Do you mean when Wireshark encounter packet No.132,
it knows it's a part of packet No.134. How does Wireshark do that?
In the cap file, each packet is composed by a serial strings, and it will be decoded by the information of the strings.
In packet No.132, packet No.133 and packet No.134, I couldn't see the related info about them,
even the Wireshark knows what HTTP responses look like, does it imply some info in the strings?
Thank you very much!
Best Regards,
Qmo
On Wed, Nov 11, 2009 at 4:25 PM, Guy Harris
<guy@xxxxxxxxxxxx> wrote:
On Nov 11, 2009, at 12:20 AM, Qmo (Yi-Sheng) wrote:
> I want to decode the HTTP packet, but it involves the three packets.

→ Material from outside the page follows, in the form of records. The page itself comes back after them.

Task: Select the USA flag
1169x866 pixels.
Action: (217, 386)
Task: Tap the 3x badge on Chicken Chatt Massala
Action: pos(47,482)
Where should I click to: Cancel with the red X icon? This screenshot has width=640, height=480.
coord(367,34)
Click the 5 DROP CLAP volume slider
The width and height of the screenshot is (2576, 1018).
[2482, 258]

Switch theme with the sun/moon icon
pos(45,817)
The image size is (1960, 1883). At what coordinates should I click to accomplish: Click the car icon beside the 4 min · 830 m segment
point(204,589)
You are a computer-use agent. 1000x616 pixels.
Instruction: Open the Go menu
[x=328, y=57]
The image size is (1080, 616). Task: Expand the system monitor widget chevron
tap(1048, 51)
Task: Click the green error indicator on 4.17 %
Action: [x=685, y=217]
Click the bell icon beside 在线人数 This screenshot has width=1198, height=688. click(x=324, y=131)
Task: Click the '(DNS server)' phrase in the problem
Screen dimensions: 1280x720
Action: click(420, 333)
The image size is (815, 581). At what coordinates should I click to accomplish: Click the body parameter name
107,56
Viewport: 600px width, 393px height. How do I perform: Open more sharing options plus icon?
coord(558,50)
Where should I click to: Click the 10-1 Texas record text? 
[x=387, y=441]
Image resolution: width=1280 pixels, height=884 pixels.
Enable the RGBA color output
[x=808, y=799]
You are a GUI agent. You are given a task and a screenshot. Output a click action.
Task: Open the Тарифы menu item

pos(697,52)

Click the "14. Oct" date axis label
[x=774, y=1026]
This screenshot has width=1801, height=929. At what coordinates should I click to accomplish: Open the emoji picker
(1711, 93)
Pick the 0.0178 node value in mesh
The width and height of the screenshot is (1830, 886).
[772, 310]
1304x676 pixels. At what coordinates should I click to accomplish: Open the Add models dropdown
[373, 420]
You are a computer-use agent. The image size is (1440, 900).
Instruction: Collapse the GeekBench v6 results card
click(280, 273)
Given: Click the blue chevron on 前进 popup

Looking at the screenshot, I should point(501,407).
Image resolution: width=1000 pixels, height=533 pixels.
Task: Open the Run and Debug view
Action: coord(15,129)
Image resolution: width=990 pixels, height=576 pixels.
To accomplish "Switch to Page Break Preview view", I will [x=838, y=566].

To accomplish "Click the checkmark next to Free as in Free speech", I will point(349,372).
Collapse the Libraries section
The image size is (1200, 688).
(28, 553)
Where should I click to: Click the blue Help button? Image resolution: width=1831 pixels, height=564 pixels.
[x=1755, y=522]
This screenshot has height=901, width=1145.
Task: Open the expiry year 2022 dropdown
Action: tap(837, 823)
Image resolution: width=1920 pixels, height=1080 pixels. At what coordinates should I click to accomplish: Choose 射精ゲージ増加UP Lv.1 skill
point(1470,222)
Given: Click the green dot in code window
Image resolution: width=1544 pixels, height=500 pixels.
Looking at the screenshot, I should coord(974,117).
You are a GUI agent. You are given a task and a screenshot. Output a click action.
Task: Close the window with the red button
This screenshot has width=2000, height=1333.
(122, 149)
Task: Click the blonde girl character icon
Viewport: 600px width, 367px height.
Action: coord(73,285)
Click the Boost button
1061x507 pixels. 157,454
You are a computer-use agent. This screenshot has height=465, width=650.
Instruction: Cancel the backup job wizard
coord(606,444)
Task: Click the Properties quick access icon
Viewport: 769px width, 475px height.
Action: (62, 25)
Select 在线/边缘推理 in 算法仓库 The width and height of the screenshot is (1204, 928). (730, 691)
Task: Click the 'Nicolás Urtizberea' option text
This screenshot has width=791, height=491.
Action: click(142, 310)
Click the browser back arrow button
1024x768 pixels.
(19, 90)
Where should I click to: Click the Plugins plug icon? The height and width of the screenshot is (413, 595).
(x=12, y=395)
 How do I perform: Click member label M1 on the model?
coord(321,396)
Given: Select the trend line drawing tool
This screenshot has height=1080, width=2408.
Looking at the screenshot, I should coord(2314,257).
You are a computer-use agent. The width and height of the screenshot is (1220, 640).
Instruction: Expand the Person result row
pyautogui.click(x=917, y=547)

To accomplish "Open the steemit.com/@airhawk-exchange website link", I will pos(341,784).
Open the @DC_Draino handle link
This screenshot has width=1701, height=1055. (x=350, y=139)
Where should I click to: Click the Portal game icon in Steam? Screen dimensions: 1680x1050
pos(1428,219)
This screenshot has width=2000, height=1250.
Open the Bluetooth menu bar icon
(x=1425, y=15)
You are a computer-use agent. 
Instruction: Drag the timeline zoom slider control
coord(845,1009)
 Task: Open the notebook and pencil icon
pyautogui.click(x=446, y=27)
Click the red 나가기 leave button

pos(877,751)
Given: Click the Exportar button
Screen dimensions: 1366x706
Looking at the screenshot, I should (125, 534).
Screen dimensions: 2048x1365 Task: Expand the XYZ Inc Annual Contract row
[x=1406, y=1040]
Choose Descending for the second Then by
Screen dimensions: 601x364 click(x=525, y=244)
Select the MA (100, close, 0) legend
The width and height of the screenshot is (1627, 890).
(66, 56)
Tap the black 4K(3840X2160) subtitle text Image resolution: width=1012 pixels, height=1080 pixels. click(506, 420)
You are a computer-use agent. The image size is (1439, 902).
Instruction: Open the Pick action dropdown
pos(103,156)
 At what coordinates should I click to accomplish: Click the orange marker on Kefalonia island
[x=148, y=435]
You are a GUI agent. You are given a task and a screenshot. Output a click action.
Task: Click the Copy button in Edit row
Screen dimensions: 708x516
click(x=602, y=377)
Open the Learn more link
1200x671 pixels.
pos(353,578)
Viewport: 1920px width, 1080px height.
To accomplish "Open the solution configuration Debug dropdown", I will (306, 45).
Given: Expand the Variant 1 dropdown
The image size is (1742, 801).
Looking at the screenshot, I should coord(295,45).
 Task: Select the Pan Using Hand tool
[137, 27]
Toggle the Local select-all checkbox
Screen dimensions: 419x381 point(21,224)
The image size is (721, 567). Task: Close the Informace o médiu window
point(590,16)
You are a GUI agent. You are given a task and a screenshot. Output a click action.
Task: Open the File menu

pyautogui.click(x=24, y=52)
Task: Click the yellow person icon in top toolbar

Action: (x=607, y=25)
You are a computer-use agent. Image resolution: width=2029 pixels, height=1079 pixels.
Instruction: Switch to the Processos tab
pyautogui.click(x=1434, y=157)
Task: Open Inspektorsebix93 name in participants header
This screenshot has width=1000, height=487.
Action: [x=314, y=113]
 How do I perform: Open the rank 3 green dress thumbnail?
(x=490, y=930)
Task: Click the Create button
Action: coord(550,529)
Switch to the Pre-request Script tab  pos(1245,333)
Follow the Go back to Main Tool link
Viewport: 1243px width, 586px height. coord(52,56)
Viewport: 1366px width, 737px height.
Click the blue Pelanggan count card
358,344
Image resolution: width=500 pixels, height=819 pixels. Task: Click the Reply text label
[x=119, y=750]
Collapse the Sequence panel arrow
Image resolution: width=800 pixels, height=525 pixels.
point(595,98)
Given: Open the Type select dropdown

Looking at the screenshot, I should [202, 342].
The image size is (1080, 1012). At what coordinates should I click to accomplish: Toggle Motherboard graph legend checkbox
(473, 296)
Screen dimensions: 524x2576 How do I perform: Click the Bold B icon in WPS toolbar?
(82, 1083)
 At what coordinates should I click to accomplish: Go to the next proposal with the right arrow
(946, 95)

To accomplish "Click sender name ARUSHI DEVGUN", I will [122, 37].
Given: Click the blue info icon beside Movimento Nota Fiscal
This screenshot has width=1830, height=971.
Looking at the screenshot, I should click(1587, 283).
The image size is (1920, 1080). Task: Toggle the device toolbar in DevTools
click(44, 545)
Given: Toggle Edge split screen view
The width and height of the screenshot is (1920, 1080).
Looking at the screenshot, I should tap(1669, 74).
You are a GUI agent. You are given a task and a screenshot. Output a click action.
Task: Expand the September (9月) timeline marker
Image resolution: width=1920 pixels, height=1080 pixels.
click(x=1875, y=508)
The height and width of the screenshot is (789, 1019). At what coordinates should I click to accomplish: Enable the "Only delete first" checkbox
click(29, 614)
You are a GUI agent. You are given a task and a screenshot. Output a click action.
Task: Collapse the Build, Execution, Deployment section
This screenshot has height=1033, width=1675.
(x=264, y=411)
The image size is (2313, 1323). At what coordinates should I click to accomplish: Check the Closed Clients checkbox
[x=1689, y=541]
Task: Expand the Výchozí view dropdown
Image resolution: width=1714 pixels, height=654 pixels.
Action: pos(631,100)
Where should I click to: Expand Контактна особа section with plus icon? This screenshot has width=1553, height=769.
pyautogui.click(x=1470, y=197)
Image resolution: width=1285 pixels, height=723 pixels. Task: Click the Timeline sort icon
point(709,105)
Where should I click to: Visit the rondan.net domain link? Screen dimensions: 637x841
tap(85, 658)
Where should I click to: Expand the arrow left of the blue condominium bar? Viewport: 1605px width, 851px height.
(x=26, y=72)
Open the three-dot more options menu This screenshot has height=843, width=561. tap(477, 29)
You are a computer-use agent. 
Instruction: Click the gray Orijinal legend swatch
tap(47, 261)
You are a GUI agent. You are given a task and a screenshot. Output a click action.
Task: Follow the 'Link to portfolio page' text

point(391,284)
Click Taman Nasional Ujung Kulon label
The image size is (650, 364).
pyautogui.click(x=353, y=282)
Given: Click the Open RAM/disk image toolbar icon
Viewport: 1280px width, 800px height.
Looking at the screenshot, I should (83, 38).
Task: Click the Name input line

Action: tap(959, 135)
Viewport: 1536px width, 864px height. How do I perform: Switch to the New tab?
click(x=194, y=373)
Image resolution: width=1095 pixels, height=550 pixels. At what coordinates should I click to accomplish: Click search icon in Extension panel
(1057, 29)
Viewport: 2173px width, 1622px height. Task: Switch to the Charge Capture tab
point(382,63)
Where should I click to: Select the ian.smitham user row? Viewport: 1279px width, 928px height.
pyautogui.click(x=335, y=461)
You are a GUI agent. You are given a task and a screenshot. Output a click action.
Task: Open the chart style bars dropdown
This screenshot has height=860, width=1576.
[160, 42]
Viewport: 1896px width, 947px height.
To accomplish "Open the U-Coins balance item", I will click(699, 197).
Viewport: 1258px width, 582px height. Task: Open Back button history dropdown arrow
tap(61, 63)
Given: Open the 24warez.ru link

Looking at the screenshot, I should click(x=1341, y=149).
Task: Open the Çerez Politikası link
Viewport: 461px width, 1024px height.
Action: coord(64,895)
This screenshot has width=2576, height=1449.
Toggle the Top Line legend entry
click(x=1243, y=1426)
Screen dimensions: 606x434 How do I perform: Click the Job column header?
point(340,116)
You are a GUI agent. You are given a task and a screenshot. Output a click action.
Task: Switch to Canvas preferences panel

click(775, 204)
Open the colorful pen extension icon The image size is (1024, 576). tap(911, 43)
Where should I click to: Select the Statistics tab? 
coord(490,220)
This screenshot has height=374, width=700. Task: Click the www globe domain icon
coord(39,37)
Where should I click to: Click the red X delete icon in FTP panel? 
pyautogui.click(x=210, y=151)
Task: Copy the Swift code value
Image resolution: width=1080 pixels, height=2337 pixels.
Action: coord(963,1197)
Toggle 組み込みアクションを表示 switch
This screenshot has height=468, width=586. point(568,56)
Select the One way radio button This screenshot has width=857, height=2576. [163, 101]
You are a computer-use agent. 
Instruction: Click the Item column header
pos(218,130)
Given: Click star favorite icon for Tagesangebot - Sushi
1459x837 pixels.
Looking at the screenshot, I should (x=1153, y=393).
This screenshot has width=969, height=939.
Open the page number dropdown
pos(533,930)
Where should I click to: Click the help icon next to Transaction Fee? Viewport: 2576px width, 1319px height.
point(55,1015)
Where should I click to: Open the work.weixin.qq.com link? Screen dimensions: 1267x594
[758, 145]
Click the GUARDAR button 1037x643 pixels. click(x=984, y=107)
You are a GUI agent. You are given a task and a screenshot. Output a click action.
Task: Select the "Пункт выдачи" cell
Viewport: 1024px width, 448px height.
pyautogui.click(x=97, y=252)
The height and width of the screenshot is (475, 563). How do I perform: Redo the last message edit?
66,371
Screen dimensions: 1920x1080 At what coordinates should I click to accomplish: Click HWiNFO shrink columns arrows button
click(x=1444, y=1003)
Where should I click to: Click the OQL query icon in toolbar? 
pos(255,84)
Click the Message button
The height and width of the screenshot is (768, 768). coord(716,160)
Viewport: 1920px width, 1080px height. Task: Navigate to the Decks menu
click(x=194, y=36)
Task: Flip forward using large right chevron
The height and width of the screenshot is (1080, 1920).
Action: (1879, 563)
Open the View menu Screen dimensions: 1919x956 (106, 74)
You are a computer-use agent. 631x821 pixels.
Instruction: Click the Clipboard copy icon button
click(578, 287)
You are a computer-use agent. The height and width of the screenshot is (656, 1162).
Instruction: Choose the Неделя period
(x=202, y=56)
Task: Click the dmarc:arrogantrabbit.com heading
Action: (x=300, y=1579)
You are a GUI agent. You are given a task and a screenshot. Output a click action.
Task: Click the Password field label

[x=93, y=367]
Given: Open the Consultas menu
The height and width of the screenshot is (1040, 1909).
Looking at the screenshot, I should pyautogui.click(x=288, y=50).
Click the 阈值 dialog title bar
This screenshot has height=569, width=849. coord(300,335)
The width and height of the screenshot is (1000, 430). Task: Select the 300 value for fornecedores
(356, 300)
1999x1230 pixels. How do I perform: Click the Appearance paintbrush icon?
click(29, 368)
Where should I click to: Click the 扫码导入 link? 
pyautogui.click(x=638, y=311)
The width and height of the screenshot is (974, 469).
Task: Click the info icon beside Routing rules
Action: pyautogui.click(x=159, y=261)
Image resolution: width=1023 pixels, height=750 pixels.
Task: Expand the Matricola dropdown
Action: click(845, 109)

> In Wireshark "Packet bytes Pane", the packet No. 134 shows
> [Reassembled TCP Segments (1938 bytes): #132(272) #133(1460)
> #134(206) ]
> [Frame: 132 , payload: 0-271]
> [Frame: 133 , payload: 272-1731]
> [Frame: 134, payload:1732-1937]
>
> How do Wireshark know this infomation via the cap file?
Because it knows what HTTP responses look like - a Status-Line, a
bunch of {general,response,entity}-headers, a blank line, and a
response body, with the latter terminated either by the byte count
from the headers or by closing the connection - so it accumulates the
contents of TCP segments until it's seen all of that.